The 52-year-old singer can speak and walk with assistance, but representatives recently said he remains far from fully recovered. His mother, Mary Vandross, accepted both awards on his behalf.

``I'm so very sorry that Luther cannot be here tonight in person,'' she told the crowd, after a brief moment of tearful speechlessness. ``I'm here to represent him and say thanks to all of you who made this possible.''

``The Shield'' star Michael Chiklis walked into the audience to present the second award to the elderly woman, who had difficulty climbing the stage steps the first time.

50 Cent, who did not attend the ceremony, also won two awards _ best male rap artist and best rap-hip-hop album for ``Get Rich or Die Tryin,''' a gritty CD about his many brushes with death on the street.

Britney Spears launched the show by being lowered onstage in a purple corset, black hot pants and thigh-high boots to start the telecast with a pyrotechnic-filled performance of her new song ``Me Against the Music.''

She was followed by Kid Rock's pounding cover of Bad Company's 1975 anthem ``Feel Like Makin' Love,'' which he screeched under the towering flashing letters L-O-V-E. He claimed the award for favorite male pop-rock artist at the end of the show.

``I'm a rapper, when it comes down to it. That's what I started out as, that's what I'll always be,'' he said backstage. ``I'm just cheating on my girlfriend over there with rock 'n' roll and country and whatnot.''

Alabama collected its 23rd American Music Award, this one for favorite country group. The quartet, which is currently on its farewell concert tour, has more AMA wins than any other performer _ followed by Michael Jackson with 21 and Kenny Rogers with 19.

The late soul songstress Aaliyah was honored as best female R&B artist, her third American Music Award since she died in a plane crash in 2001.
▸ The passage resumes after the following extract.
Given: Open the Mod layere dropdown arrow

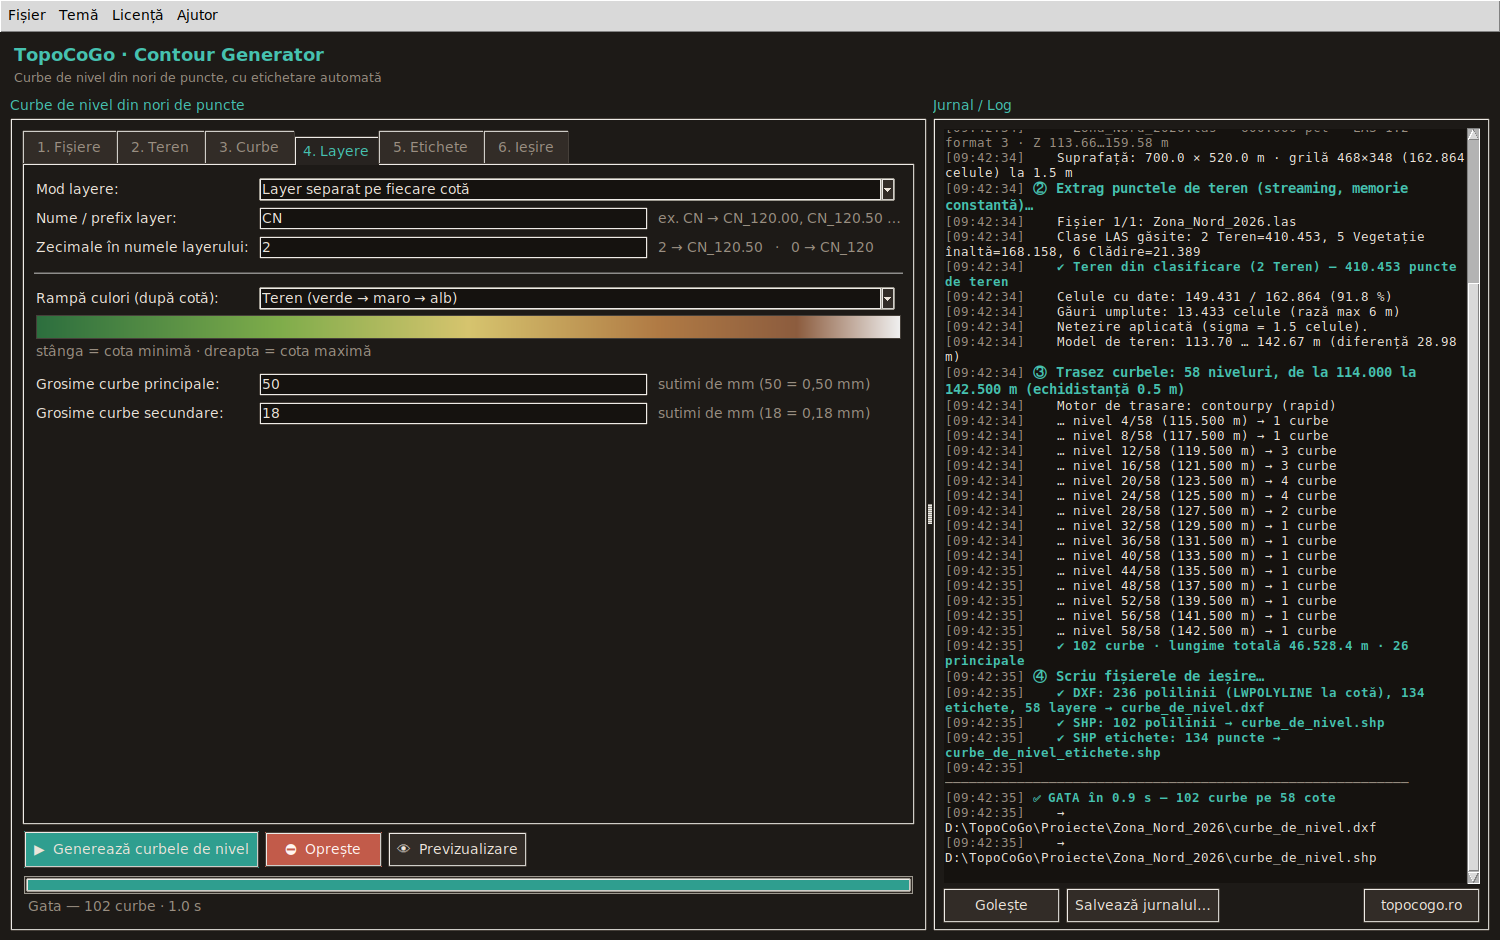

Elliott was late picking up her trophy for female rap-hip-hop artist. ``Somebody stole my limo, but I'm here now,'' she said, taking the stage to collect her prize later in the show. Backstage she told reporters: ``Somebody is riding around drinking my drinks and partying on their way to the clubs. There's going to be a reward for y'all.''

Faith Hill won for female country performer, and her household received a second award when husband Tim McGraw was chosen favorite male country artist. They also won separate American Music Awards together in 2001 and 2002.

Toby Keith's ``Unleashed'' won him his first American Music Award for country album.

Linkin Park won the alternative artist category, while gospel star Steven Curtis Chapman was victorious in the contemporary inspirational class.

Other winners included Ricky Martin for favorite Latin star, and soul veterans The Isley Brothers for best R&B group. Best rap-hip-hop group went to Lil Jon & the East Side Boyz, and rock 'n' roll mainstay Fleetwood Mac received the award for favorite rock group.

Justin Timberlake's ``Justified'' won favorite pop album, Jennifer Lopez claimed best pop-rock female artist and pop diva Celine Dion was picked favorite adult contemporary artist.

The awards were presented during a live ABC telecast from the Shrine Auditorium in Los Angeles, with late-night talk show host Jimmy Kimmel as master of ceremonies.

Nominations were based on sales figures and radio play, and winners were selected by a survey of about 20,000 listeners.